It used to be that memory and storage space were so precious and so limited of a resource that handling nontrivial amounts of text was a serious problem. Text compression was a highly practical application of computing power.
Today it might be a solved problem, but that doesn’t mean it doesn’t attract new or unusual solutions. [Fabrice Bellard] released ts_zip which uses Large Language Models (LLM) to attain text compression ratios higher than any other tool can offer.
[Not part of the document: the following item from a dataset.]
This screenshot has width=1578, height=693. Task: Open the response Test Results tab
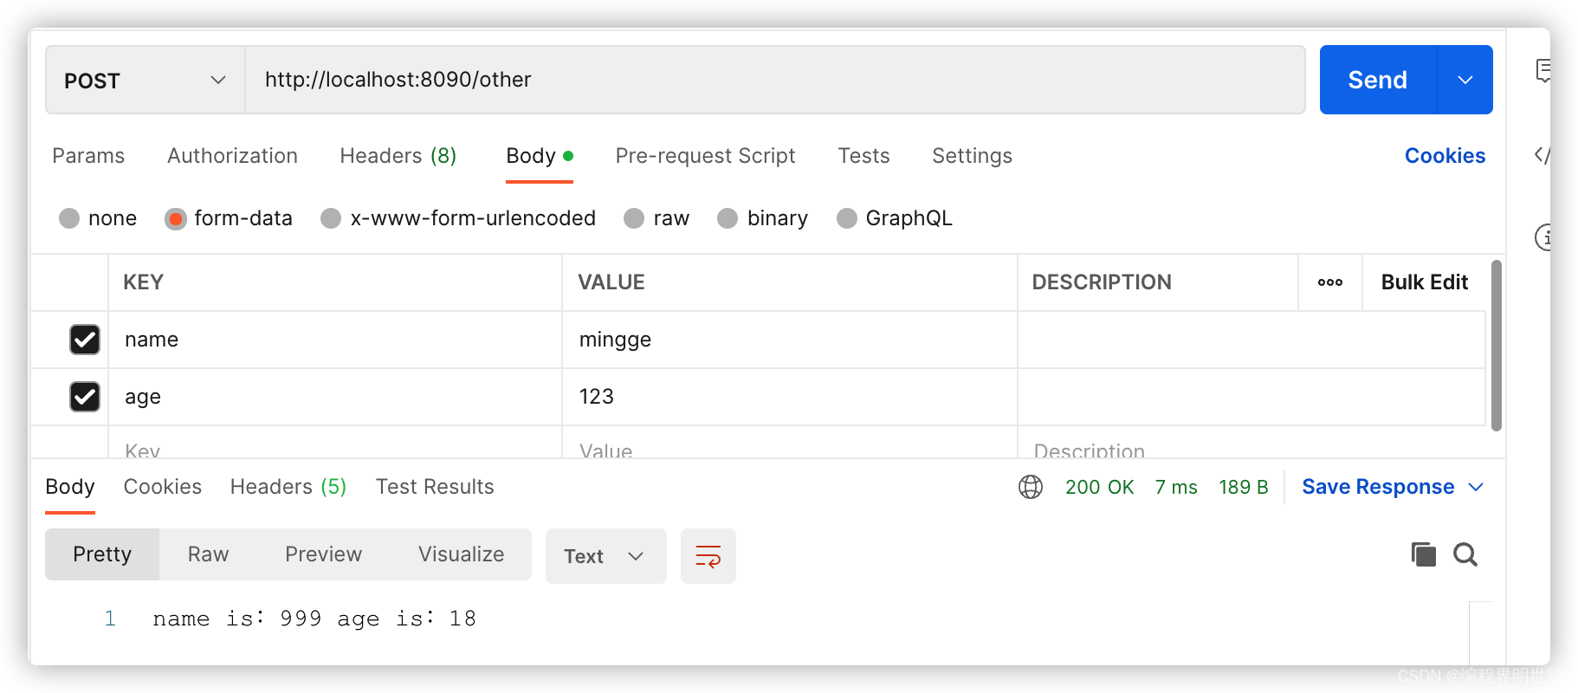pos(435,487)
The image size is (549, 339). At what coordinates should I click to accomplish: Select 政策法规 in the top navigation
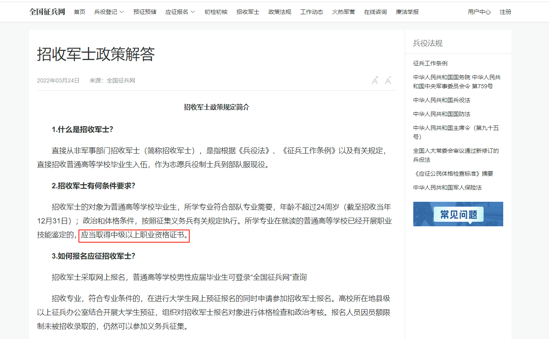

LLMs are the technology behind natural language AIs, and applying them in this way seems effective. The tradeoff? Unlike typical compression tools, the lossless decompression part isn’t exactly guaranteed when an LLM is involved. Lossy compression methods are in fact quite useful. JPEG compression, for example, is a good example of discarding data that isn’t readily perceived by humans to make a smaller file, but that isn’t usually applied to text. If you absolutely require lossless compression, [Fabrice] has that covered with NNCP, a neural-network powered lossless data compressor.
Do neural networks and LLMs sound far too serious and complicated for your text compression needs? As long as you don’t mind a mild amount of definitely noticeable data loss, check out [Greg Kennedy]’s Lossy Text Compression which simply, brilliantly, and amusingly uses a thesaurus instead of some fancy algorithms. Yep, it just swaps longer words for shorter ones. Perhaps not the best solution for every need, but between that and [Fabrice]’s brilliant work we’re confident there’s something for everyone who craves some novelty with their text compression.
[Photo by Matthew Henry from Burst]
Sacré Fabrice ! Après les images, maintenant le texte ! Il a encore cassé Internet :-P
Et aussi qemu!
The trade off here is in the size of the compressor/decompressor and the speed it works at. You need up to 8.5 GB of GPU memory (for both compression and decompression) and it runs at between 7 and 128KB/sec. I’m not sure of the circumstances where the extra cost outweighs the reduction in file size.
Even if you can do this in 486 with 8MB ram, what kind of text can handle lossy ?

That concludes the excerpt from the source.